Filed under: art, education, Shakespeare, theatre | Tags: Arts Education, BAM, Shakespeare, teaching artist
There’s been a divorce. It’s not as public as Catherine Zeta-Jones’ but for me it changes everything.
For the last 14 or so years, I’ve worked for a major arts institution as a teaching artist. I’ve seen managers come and go. I’ve seen programs bloom and fade but I have hung in there because I am a fan of the work that happens on the stage. Some of the best work in the world ends up there and the quality of that work was what kept me coming back there even when I’d been treated with disrespect.
I did the bulk of my work for them with the Shakespeare program. In it, students would see a world-class Shakespeare production on the theatre’s stage and we, the teaching artists, in collaboration with the classroom teachers, would teach that play, helping to provide context and depth for the work they’d see. This has meant that we’ve taught Comedy of Errors, Merchant of Venice, Julius Caesar and Coriolanus in addition to the some of the more commonly taught plays like A Midsummer Night’s Dream, Romeo and Juliet or Macbeth. It meant that, every year, the students got a full-on engagement in a work of art (one they probably wouldn’t see otherwise) and then got to enact a bit of that play themselves. It has been a full on engagement with art. The most profound moments of insight and transformation for the students have happened in response to what they saw. I know because I saw it happen.
Now, I am told the institution is “divorcing” the program from the production. The students will study one of two plays, pre-selected and not see any live theatre. They’ll go see a Shakespeare film but no theatre, even though there is still a great deal to be seen on the stage. And I think it is a giant mistake.
Listen, I don’t run arts education, (see here what I’d do if I did) I know no one in the Big Chairs at these places gives a damn what I think. But when we start divorcing the actual art from young people’s arts education, we’re getting on a fast train to irrelevance.

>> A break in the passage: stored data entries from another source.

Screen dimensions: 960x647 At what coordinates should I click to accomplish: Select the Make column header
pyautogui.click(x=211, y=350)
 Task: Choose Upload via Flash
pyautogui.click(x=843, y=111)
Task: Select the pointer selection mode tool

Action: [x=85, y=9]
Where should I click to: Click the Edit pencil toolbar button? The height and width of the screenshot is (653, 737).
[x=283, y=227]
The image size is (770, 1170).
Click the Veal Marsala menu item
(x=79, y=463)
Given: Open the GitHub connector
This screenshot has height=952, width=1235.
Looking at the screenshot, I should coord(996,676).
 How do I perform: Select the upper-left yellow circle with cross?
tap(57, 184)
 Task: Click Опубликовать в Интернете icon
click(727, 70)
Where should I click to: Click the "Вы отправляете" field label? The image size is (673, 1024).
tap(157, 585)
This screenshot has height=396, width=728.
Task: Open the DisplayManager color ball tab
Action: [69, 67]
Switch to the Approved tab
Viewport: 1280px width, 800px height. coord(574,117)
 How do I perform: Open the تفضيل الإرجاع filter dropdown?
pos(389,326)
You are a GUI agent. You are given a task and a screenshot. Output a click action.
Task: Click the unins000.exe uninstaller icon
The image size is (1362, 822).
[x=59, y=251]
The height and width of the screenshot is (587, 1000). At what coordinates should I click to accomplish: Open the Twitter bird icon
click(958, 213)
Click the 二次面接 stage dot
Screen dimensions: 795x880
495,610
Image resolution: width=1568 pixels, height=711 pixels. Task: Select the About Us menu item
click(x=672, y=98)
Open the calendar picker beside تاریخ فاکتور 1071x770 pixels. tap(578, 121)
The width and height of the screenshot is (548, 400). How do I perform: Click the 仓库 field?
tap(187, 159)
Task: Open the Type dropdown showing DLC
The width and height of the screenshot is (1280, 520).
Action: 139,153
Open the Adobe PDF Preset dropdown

One administrator I spoke to about my concerns told me that the same thing happened at another arts organization where she’d worked. She told me there was a lot of outcry and protest when this happened there but now the new program (the one divorced from the art) is super successful. And I can’t argue with that. Of course it all depends on what you mean by successful. I’m gonna guess that successful means lots of people signed up for these programs and they make money from them either from schools or funders and believe me I understand the value of those things.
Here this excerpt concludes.